UT Releases Preliminary Findings of ‘My People Fund’ Evaluation

Great Smoky Mountains National Park

On November 28, 2016, wildfires in Gatlinburg, Tennessee, destroyed 1,300 homes and left local families in emotional and economic crisis. Local foundations, national relief organizations, and others stepped up to help. But what is the best way to help someone after they’ve lost everything? Money? Clothing? Shelter?

UT College of Social Work professor Stacia West wanted to find out.

Just 48 hours after the fire, Sevier County native Dolly Parton created the My People Fund through her charitable organization, the Dollywood Foundation. The fund provided $1,000 per month for six months to nearly 1,000 families who had lost their home and were eligible for aid. The fund distributed final checks of $5,000 to the families in May 2017 for a total of $9 million in immediate cash assistance.

My People Fund information

“I was driving down the road and heard on NPR that Dolly Parton had created the My People Fund,” said West. “That got me thinking about guaranteed basic income, an alternative idea to means-tested social welfare. It’s where you give families cash to cover their basic needs, and I realized that’s exactly what Dolly was doing.”

Stacia West

Stacia West

West reached out to David Dotson, president of the Dollywood Foundation, and asked him if it would be possible to evaluate the fund’s impact.

“Essentially, when there’s a crisis we want to get people back on their feet,” said West. “But what does that really mean?”

West and Dotson led a team in designing an online survey that included questions on housing, financial impact, physical and emotional heath, and sources of support.

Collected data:
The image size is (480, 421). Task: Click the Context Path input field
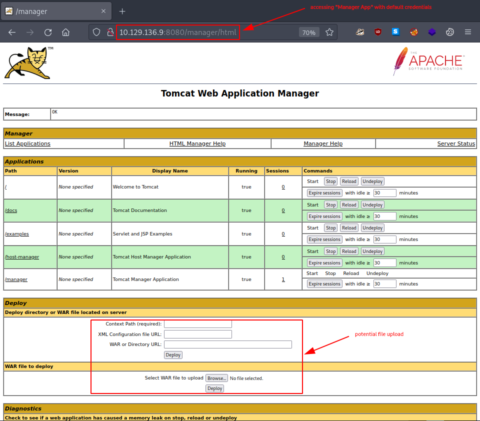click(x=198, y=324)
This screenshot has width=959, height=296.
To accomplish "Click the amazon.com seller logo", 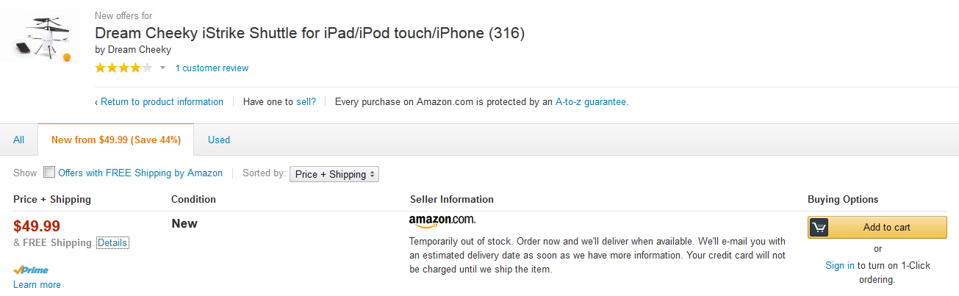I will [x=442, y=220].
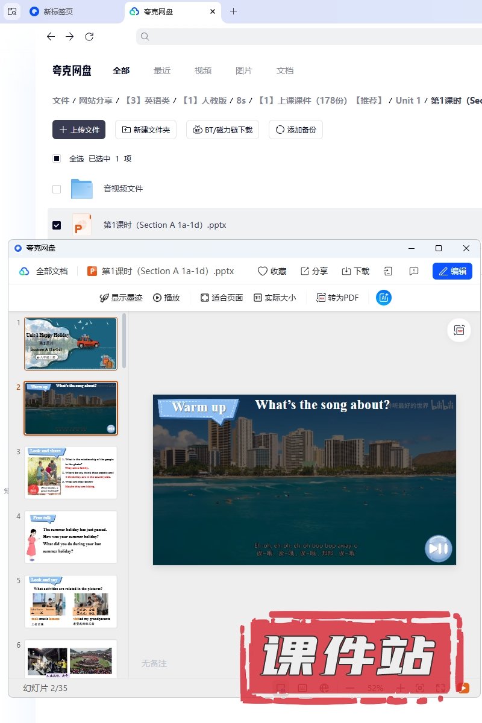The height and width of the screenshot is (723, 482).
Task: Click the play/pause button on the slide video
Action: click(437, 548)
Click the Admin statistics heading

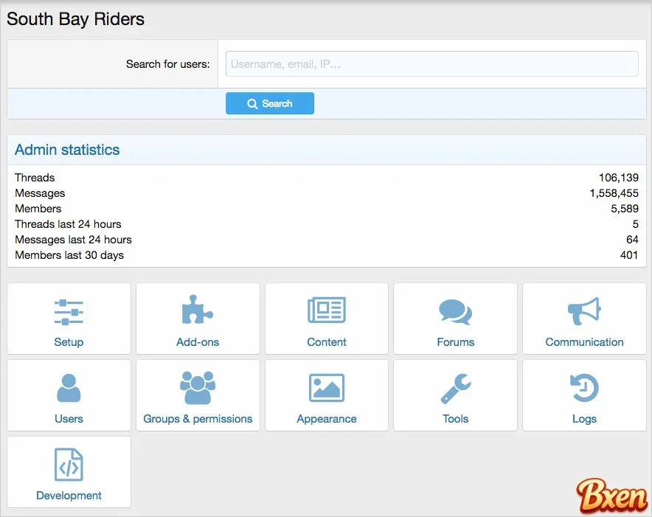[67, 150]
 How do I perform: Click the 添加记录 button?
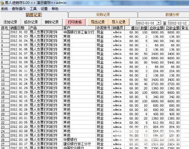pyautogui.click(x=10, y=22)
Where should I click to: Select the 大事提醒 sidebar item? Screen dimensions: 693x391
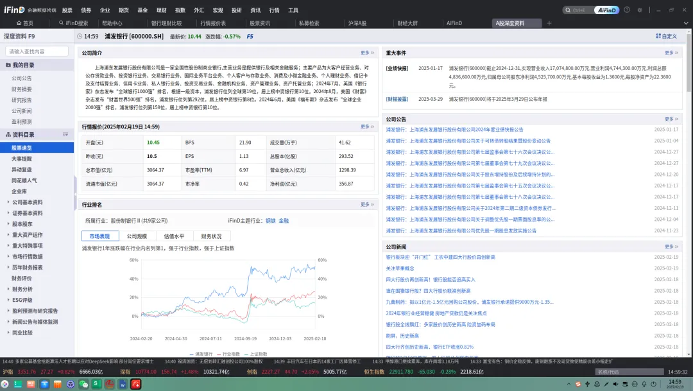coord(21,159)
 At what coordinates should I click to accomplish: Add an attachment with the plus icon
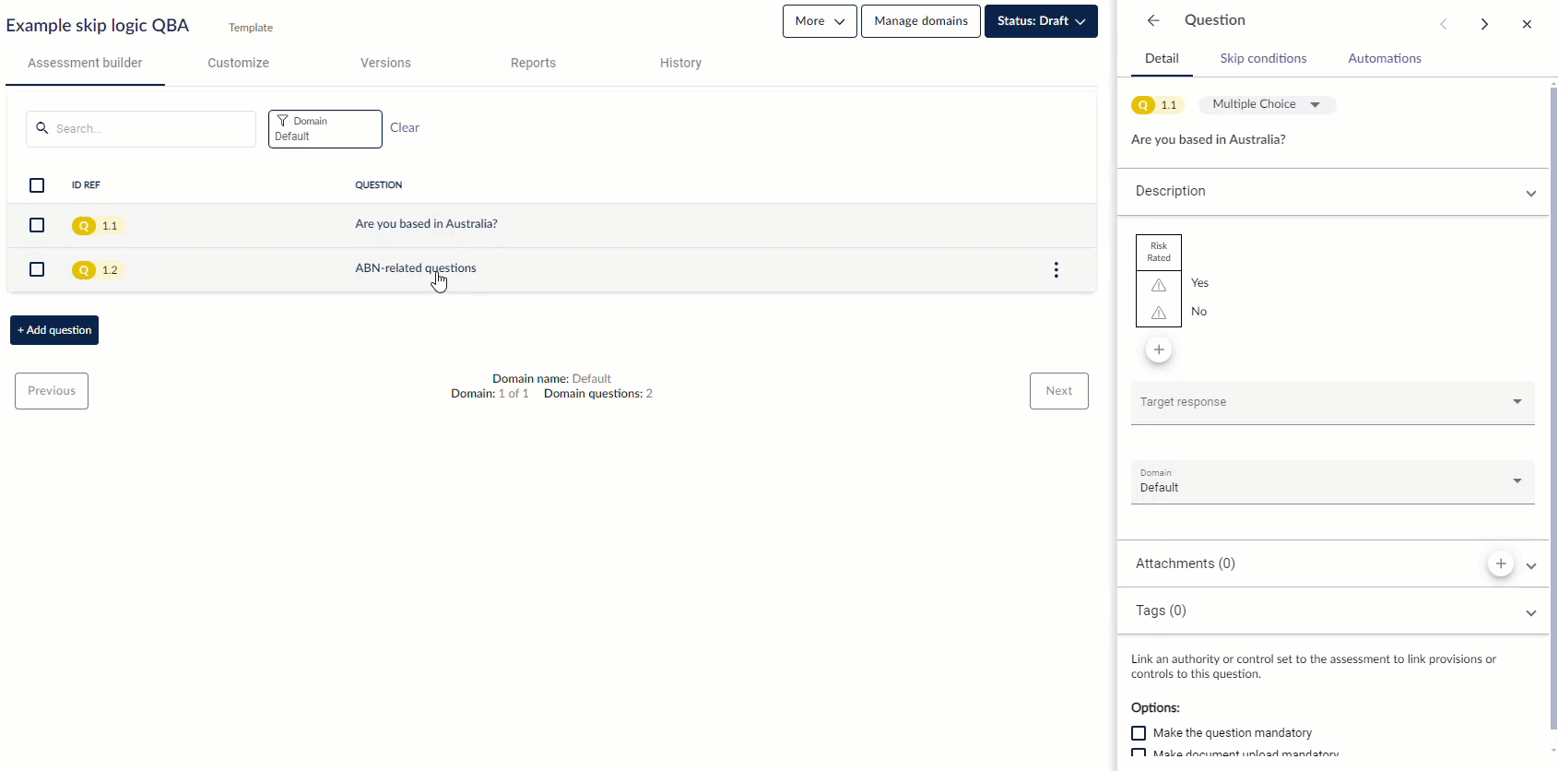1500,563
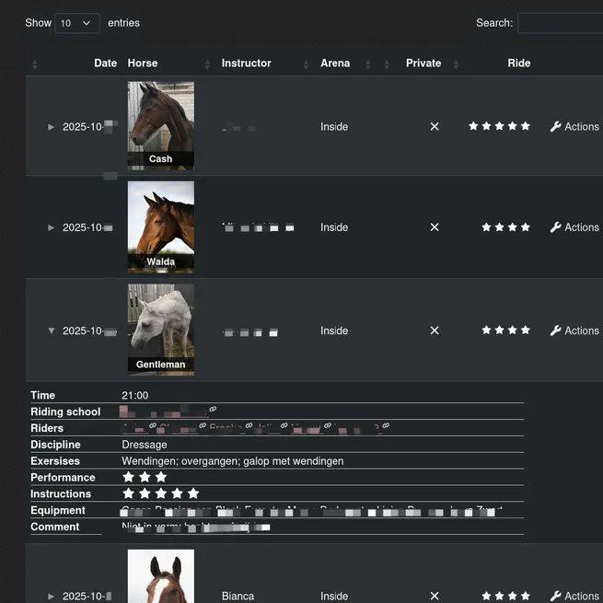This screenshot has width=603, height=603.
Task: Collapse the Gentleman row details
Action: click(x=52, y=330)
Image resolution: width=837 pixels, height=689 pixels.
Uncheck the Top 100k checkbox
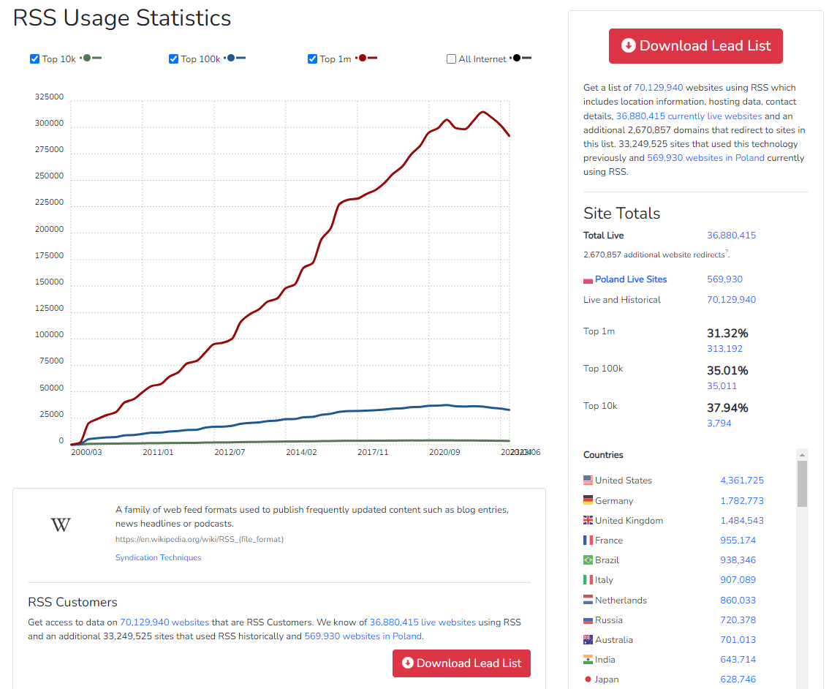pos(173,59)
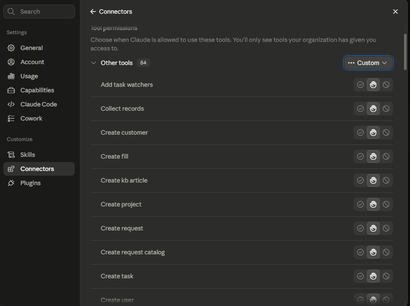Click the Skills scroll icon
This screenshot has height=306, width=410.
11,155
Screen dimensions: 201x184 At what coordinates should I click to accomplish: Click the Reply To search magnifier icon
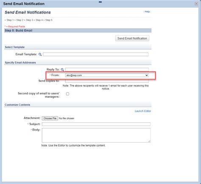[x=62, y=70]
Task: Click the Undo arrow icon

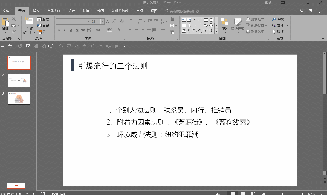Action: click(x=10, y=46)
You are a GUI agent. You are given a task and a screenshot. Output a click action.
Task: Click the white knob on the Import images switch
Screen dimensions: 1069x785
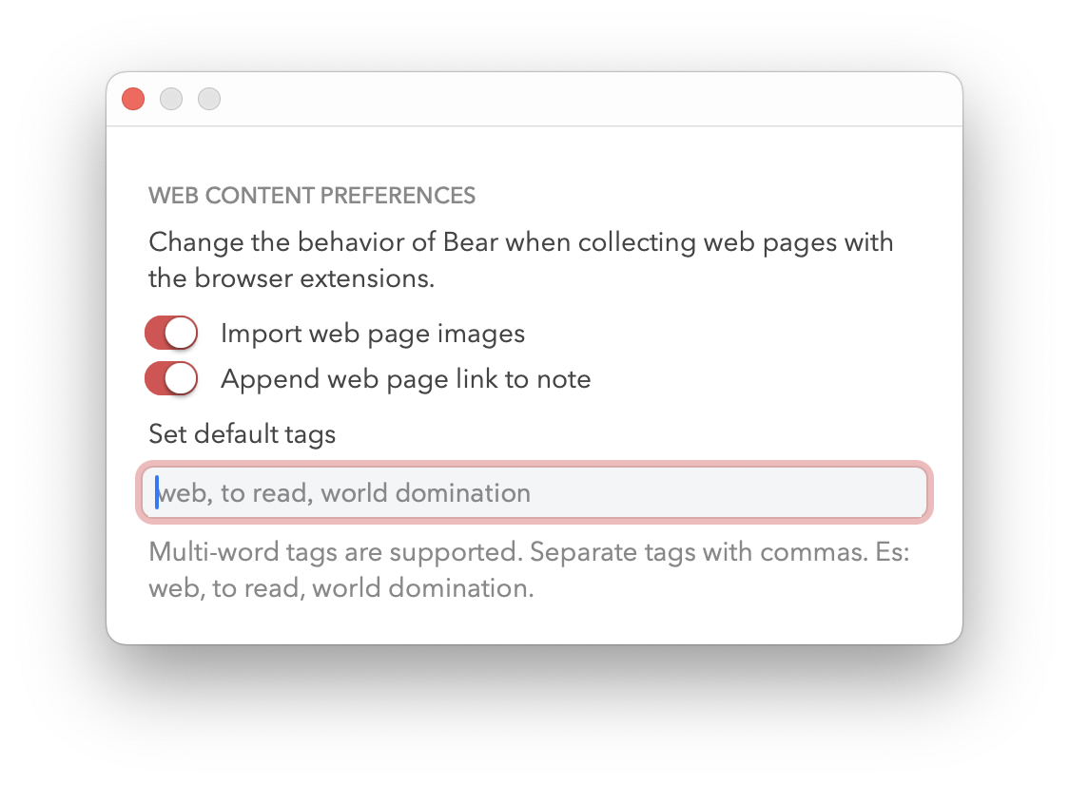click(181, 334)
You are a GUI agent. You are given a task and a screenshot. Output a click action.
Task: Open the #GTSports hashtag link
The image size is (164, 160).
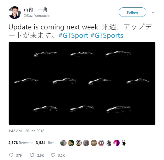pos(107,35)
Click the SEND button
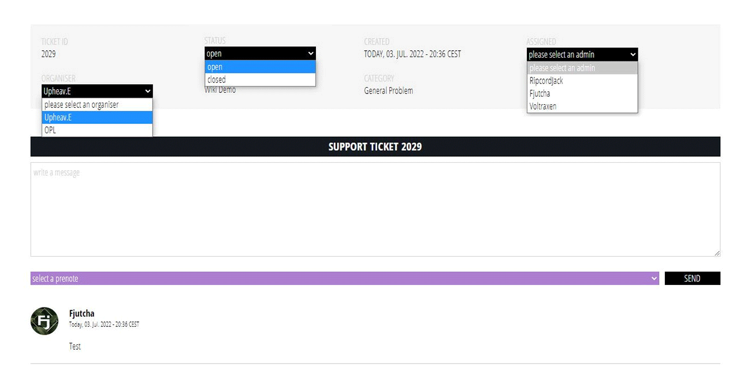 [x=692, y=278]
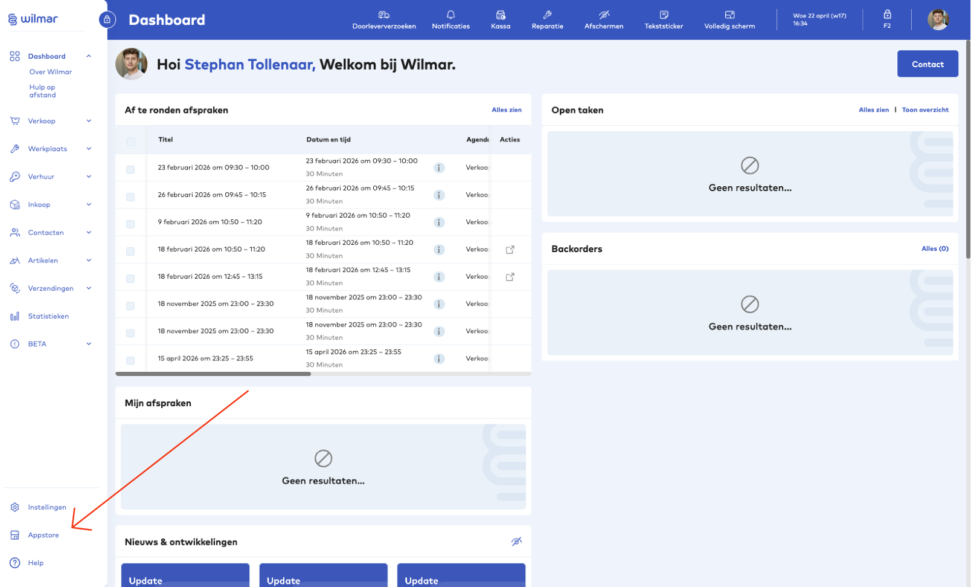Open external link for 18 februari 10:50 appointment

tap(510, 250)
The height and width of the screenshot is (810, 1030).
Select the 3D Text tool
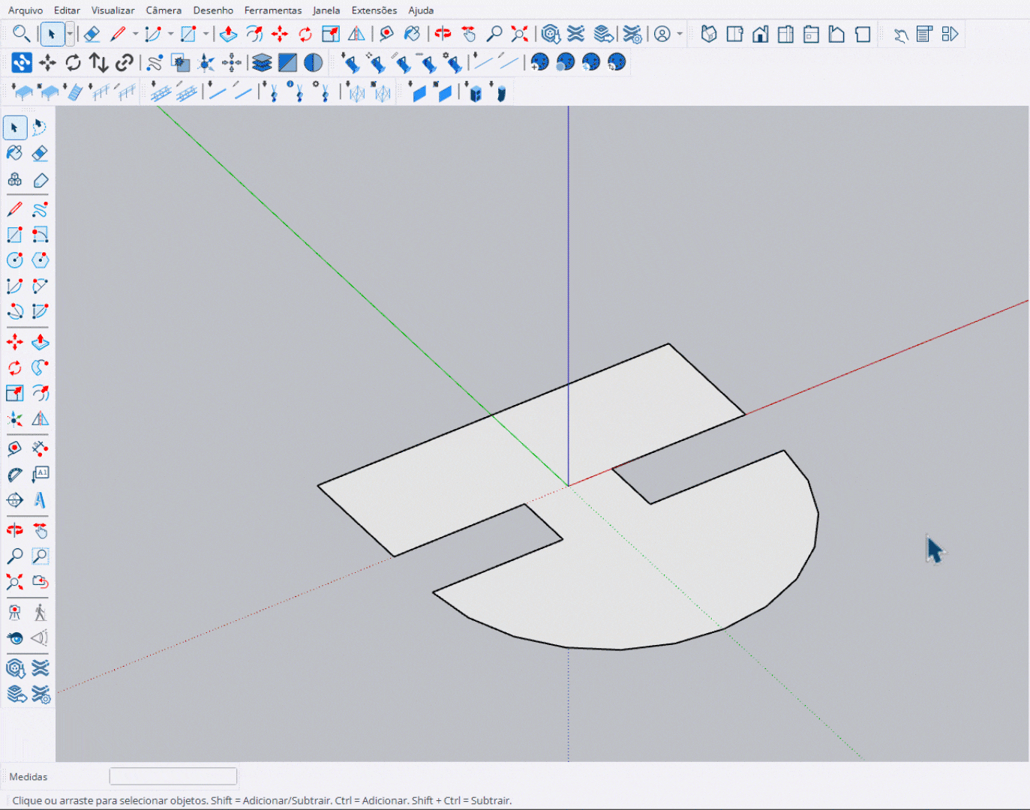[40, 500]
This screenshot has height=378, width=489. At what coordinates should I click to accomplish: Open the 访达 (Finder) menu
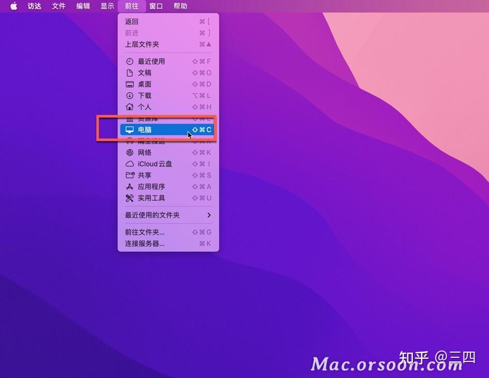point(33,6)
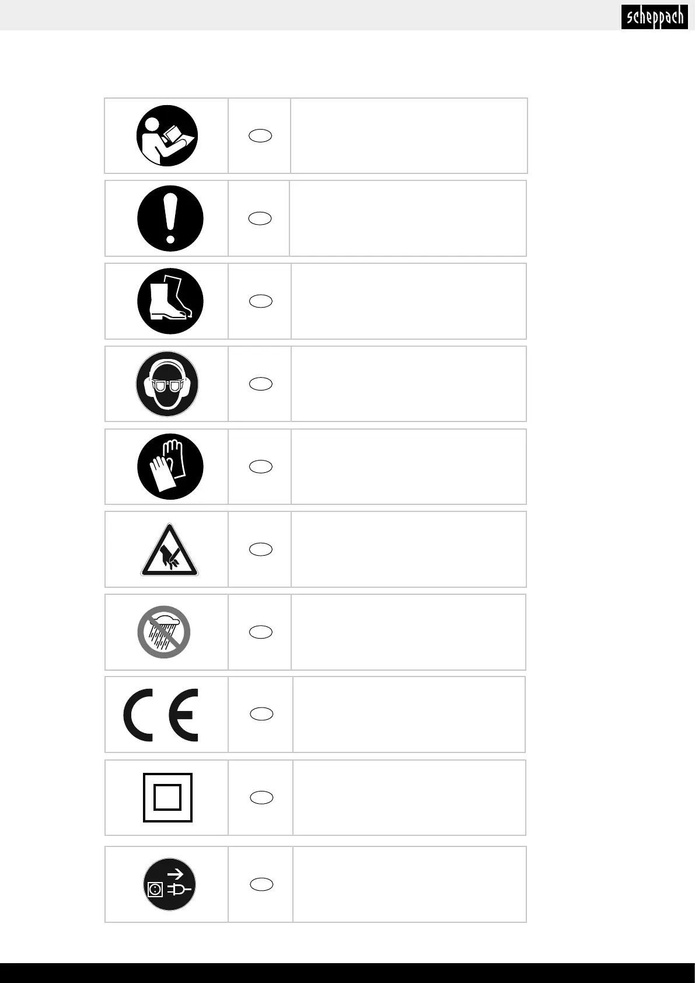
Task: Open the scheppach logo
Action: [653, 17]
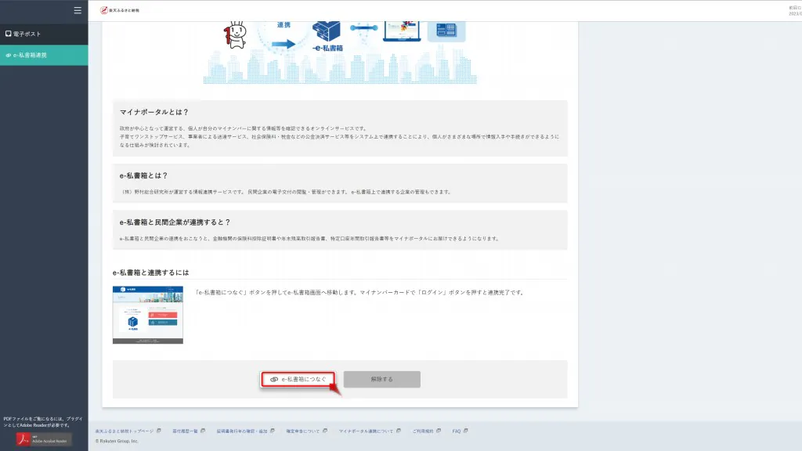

* [Questions on the material]:
a: Answer these questions about the article on the My People Fund evaluation:
(i) How many homes did the November 28, 2016 wildfires in Gatlinburg destroy?
(ii) How much money did the fund give eligible families each month, and for how many months?
(iii) Whom did Stacia West contact about evaluating the fund's impact?
b: Can you write the next part of the article on the My People Fund evaluation, starting after its last sentence?

* [Answers for the exercise]:
a:
(i) 1,300 homes.
(ii) $1,000 per month for six months.
(iii) David Dotson, president of the Dollywood Foundation.

b:
The first survey was administered to voluntary participants in April 2017, five months after the fire. It also included several retrospective questions to understand participants’ situation before the fire as well as demographic and educational attainment information.

Read the full report.

Housing

According to the US Department of Housing Development, a family paying more than 30 percent of its monthly income for housing is at risk of being unable to afford food and other necessities.

  • For partnered or married households, respondents reported spending 64 percent of their current income on housing after the fire, compared to 38 percent before the fire.
  • After the fire, the majority of participants stayed in a hotel, motel, or other rental property that they paid for themselves or with assistance from sponsoring organizations.
  • Many former homeowners are now renting their primary residence. Sixty percent are living in apartments, compared to only 10 percent at the time of the fire.
  • All households indicated that their primary residence had been completely destroyed.
  • Nearly 40 percent of respondents did not have homeowners or renters insurance.

Financial Impact

Most families were already financially strained at the time their homes were destroyed. Disruptions in work schedules and costly out-of-pocket expenses were commonplace for many families in the wake of the fires.

  • 70 percent worked full time or part time at the time of the fire. Most had to take time away from work—often unpaid time—to arrange alternate housing for themselves and their families.
  • 74 percent of respondents incurred out-of-pocket expenses related to the fire that were not covered by insurance.
  • Most respondents covered the unexpected expenses with their regular income, savings, or credit cards.
  • Some households reported they are now financially better prepared for an unexpected emergency, but half reported no emergency savings. Of the half that did have savings, 82 percent had more than $1,000.

Physical and Emotional Health

Respondents shared details of their physical and emotional health both before and after the wildfires.

  • Since the fires, over half of the respondents reported feelings of sadness or loss of pleasure in things they once enjoyed.
  • 17 percent reported taking medication to manage depression, and 14 percent reported taking medication to manage anxiety.
  • 26 percent reported health problems before the fire, while 31 percent reported health problems after.
  • 27 percent reported they had developed breathing or pulmonary problems as a result of the fire.

Sources of Support

Respondents reported community resources and social networks were essential sources of support.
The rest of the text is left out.